» What you will do
Transcribe only the part of the material below that begins at the line containing "This screenshot has height=198, width=303." and ends at the line containing "Task: Sort by the Identity column header", with both kept and images left out.

» Input records
Start of Block

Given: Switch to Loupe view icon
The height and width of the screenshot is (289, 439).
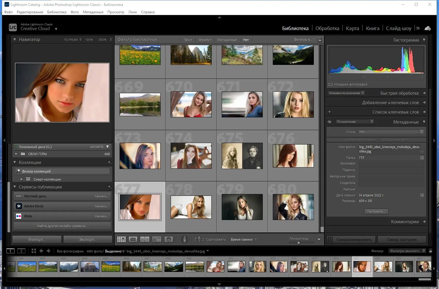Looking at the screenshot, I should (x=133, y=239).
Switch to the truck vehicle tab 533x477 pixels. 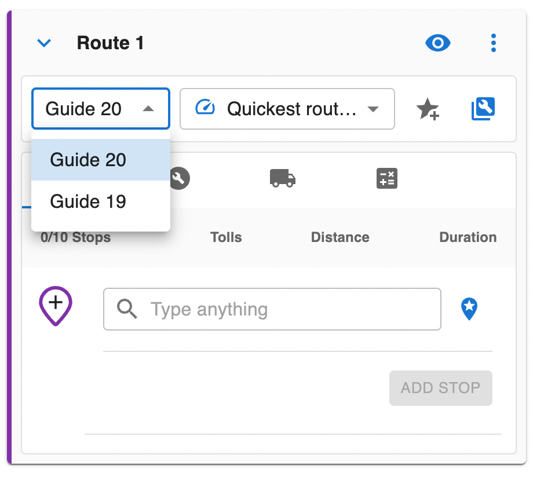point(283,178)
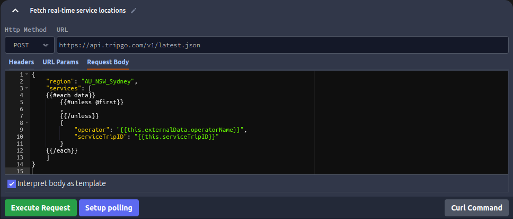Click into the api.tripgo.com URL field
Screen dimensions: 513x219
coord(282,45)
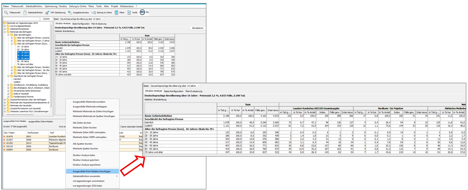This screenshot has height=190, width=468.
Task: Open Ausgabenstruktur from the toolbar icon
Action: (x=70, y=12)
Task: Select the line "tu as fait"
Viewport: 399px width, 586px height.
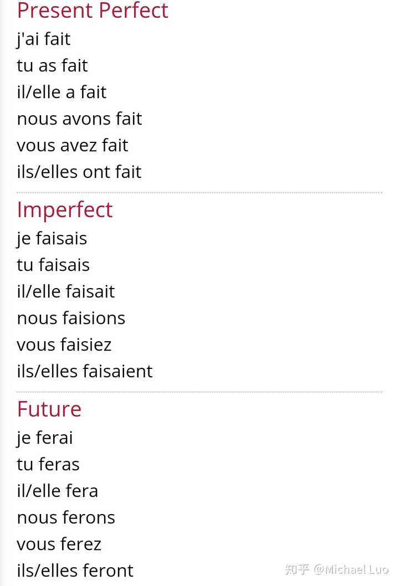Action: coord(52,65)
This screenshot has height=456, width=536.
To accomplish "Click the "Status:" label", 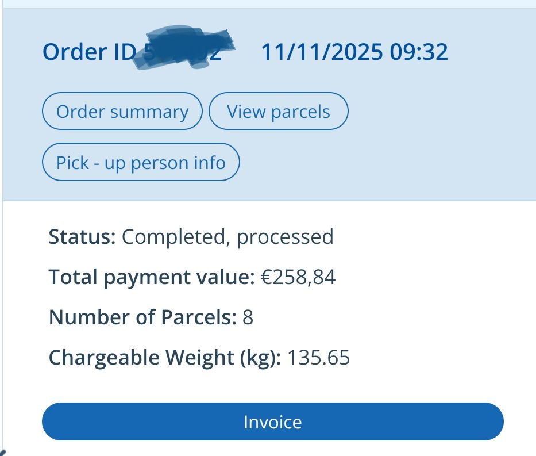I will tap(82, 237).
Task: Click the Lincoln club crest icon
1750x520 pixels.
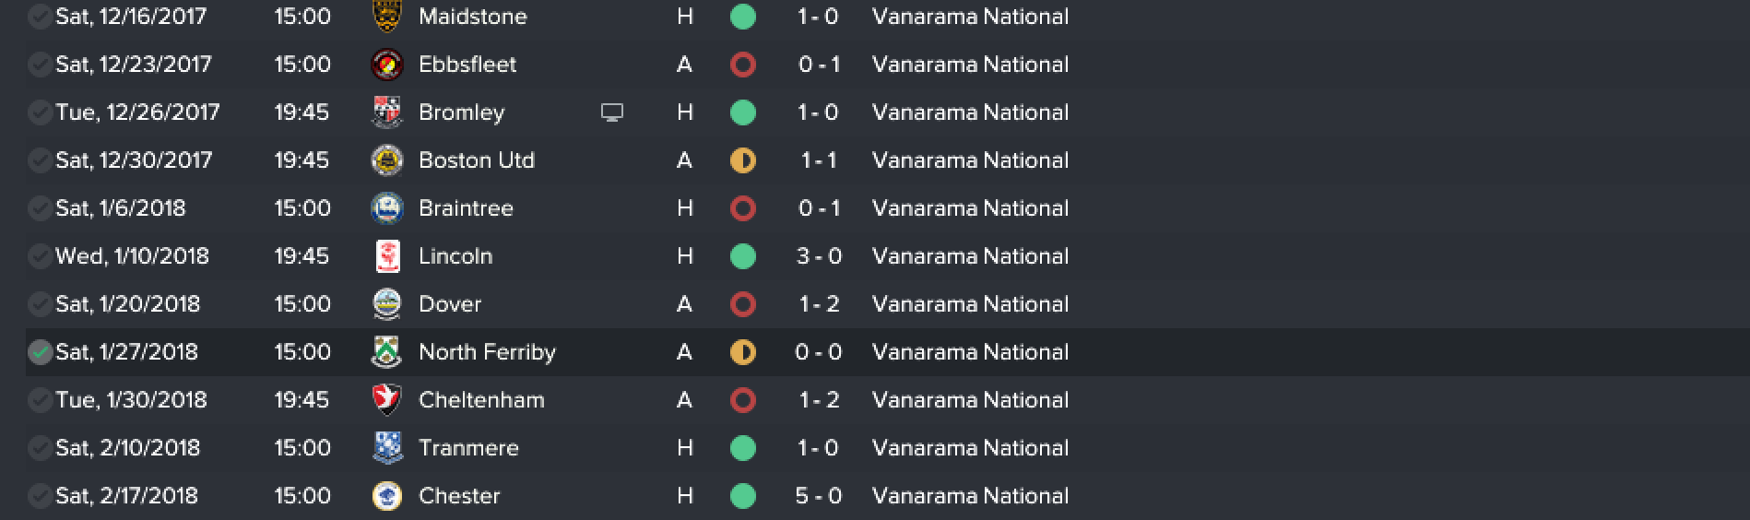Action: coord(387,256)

End of Block
Start of Block

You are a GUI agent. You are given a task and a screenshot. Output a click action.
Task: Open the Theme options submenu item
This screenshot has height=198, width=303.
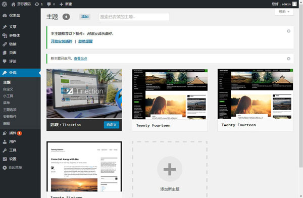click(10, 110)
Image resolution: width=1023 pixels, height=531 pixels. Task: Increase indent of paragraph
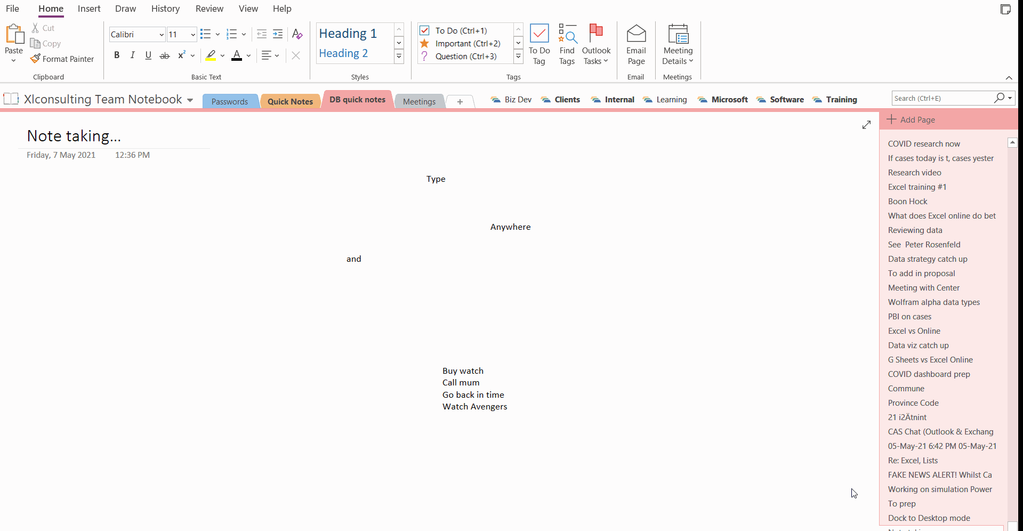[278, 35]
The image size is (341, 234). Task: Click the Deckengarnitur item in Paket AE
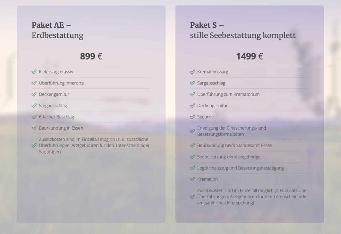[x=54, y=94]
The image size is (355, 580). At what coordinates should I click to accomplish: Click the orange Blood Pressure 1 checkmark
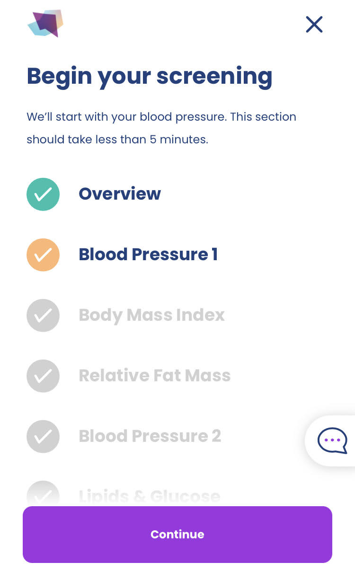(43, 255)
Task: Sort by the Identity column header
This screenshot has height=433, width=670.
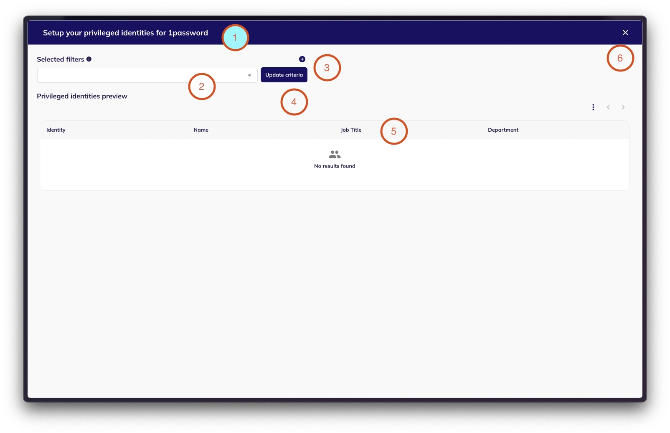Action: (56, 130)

End of Block
Start of Block

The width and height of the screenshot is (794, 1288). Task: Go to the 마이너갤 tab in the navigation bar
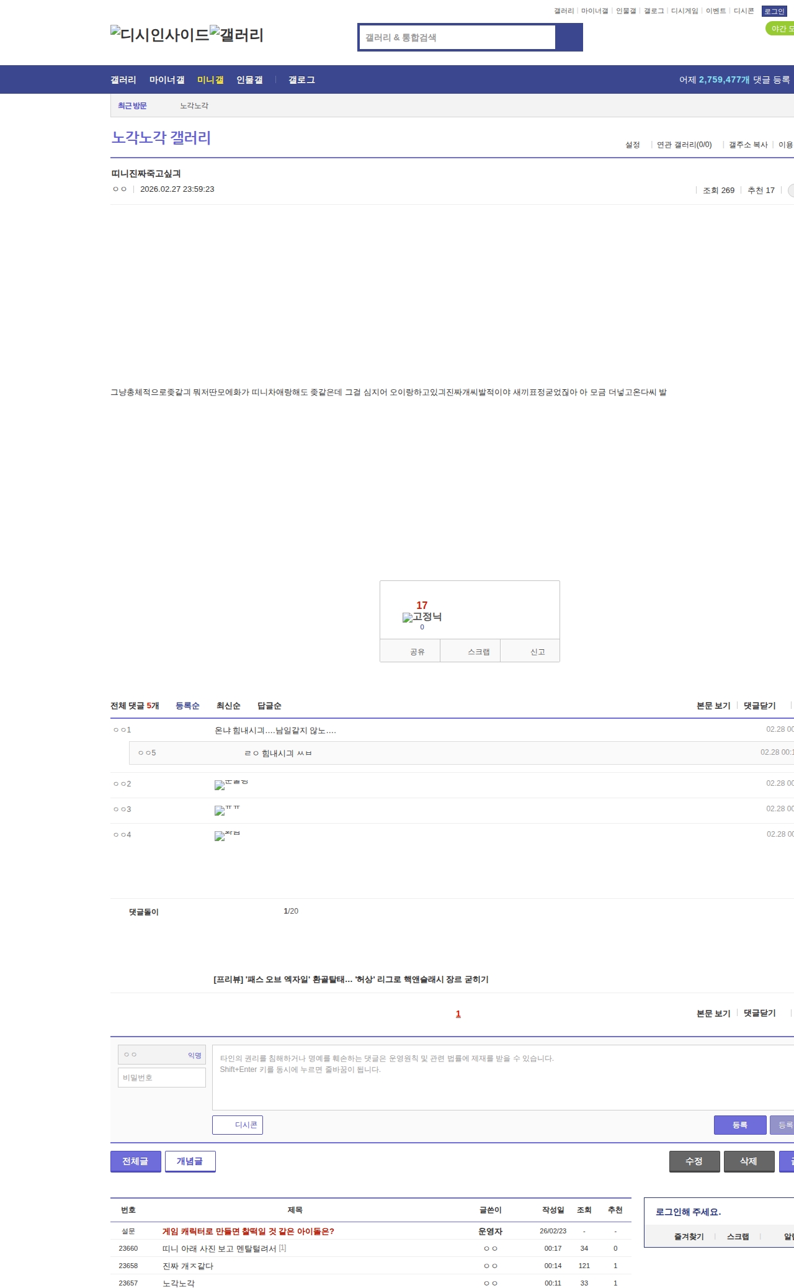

End of Block

» Response
This screenshot has height=198, width=303.
click(10, 110)
Image resolution: width=1023 pixels, height=531 pixels. Task: Increase indent of paragraph
[278, 35]
The image size is (341, 234). Task: Click the Deckengarnitur item in Paket AE
[x=54, y=94]
The image size is (355, 580). At what coordinates should I click to accomplish: Click the orange Blood Pressure 1 checkmark
(43, 255)
Task: Sort by the Identity column header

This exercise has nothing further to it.